# What is needed
What is needed is an exact copy of the lines from the one containing "Instruction: Click the Street" through the final line of the material below.

*** Opening of Data shown ***

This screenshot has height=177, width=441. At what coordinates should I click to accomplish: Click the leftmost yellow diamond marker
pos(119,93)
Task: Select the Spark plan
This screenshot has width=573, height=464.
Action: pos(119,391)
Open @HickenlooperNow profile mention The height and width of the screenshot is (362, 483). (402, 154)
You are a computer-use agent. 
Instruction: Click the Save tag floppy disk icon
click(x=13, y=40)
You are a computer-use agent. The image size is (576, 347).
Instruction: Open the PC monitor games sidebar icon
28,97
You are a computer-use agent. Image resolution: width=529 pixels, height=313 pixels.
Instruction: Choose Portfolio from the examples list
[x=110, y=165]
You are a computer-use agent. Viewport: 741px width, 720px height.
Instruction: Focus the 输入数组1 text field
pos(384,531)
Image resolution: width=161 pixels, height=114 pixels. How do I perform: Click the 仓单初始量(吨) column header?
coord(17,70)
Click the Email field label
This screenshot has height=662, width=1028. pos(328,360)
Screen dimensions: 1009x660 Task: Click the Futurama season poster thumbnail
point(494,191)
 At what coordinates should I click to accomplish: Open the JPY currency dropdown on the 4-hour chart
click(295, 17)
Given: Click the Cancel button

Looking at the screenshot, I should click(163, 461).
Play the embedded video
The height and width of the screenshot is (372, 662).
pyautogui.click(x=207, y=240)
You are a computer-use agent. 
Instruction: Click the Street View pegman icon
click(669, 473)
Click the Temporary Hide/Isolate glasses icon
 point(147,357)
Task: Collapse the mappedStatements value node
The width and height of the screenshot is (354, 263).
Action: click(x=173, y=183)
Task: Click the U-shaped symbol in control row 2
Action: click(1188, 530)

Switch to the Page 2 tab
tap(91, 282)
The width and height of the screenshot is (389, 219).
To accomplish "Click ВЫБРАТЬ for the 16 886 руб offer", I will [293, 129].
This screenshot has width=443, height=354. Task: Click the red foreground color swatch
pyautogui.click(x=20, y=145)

*** Close of Data shown ***

# Answer section
Instruction: Click the Street View pegman icon
click(669, 473)
Click the Temporary Hide/Isolate glasses icon
 point(147,357)
Task: Collapse the mappedStatements value node
The width and height of the screenshot is (354, 263).
Action: click(x=173, y=183)
Task: Click the U-shaped symbol in control row 2
Action: click(1188, 530)

Switch to the Page 2 tab
tap(91, 282)
The width and height of the screenshot is (389, 219).
To accomplish "Click ВЫБРАТЬ for the 16 886 руб offer", I will [293, 129].
This screenshot has width=443, height=354. Task: Click the red foreground color swatch
pyautogui.click(x=20, y=145)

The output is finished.